▶ **Activity**
Take the line containing "Lifestyle (738, 175)" as the first and the last line of the records below as the end, and please set down only what lies between them exactly, both ends included.

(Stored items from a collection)
┏━━

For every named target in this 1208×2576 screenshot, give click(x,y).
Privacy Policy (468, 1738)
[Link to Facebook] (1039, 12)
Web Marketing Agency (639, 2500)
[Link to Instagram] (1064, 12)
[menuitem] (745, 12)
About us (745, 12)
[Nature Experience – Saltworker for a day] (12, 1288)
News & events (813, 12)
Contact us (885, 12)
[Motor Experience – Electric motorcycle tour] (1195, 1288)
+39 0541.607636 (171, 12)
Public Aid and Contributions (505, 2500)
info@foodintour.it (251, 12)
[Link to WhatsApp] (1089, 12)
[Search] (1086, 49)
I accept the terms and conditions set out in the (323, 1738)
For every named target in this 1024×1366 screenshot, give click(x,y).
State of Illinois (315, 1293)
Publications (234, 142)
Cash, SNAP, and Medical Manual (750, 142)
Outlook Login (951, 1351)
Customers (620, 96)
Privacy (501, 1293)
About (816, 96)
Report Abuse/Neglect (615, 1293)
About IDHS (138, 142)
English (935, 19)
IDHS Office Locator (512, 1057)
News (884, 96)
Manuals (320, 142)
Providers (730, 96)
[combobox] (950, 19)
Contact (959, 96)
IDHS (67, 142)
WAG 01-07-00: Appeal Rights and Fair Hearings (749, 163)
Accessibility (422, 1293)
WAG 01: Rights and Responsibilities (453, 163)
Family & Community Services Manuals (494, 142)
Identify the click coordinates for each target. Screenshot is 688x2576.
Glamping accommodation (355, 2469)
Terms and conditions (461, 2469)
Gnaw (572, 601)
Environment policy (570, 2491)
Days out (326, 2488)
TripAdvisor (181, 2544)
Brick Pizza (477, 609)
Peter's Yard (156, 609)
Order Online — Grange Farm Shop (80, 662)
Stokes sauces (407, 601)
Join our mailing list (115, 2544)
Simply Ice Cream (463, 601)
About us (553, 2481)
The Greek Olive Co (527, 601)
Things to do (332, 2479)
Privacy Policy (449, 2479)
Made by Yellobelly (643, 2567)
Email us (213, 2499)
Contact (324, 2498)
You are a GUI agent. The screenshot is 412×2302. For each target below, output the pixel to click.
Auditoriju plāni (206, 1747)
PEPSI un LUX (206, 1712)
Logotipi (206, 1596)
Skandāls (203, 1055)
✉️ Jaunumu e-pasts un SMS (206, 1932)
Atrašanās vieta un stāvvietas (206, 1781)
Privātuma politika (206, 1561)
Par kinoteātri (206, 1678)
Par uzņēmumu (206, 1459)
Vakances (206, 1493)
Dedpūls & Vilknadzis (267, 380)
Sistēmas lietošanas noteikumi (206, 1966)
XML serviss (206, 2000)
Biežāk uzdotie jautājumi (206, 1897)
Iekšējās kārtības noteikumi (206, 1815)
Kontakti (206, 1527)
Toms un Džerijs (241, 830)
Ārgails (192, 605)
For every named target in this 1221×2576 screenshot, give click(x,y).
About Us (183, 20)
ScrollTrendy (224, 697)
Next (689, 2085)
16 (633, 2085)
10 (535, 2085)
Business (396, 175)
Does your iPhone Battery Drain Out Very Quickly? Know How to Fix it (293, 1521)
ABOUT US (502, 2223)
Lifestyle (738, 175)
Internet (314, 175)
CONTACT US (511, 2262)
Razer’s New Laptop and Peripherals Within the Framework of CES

┗━━

▶ **Answer box**
Lifestyle (738, 175)
Internet (314, 175)
CONTACT US (511, 2262)
Razer’s New Laptop and Peripherals Within the Framework of CES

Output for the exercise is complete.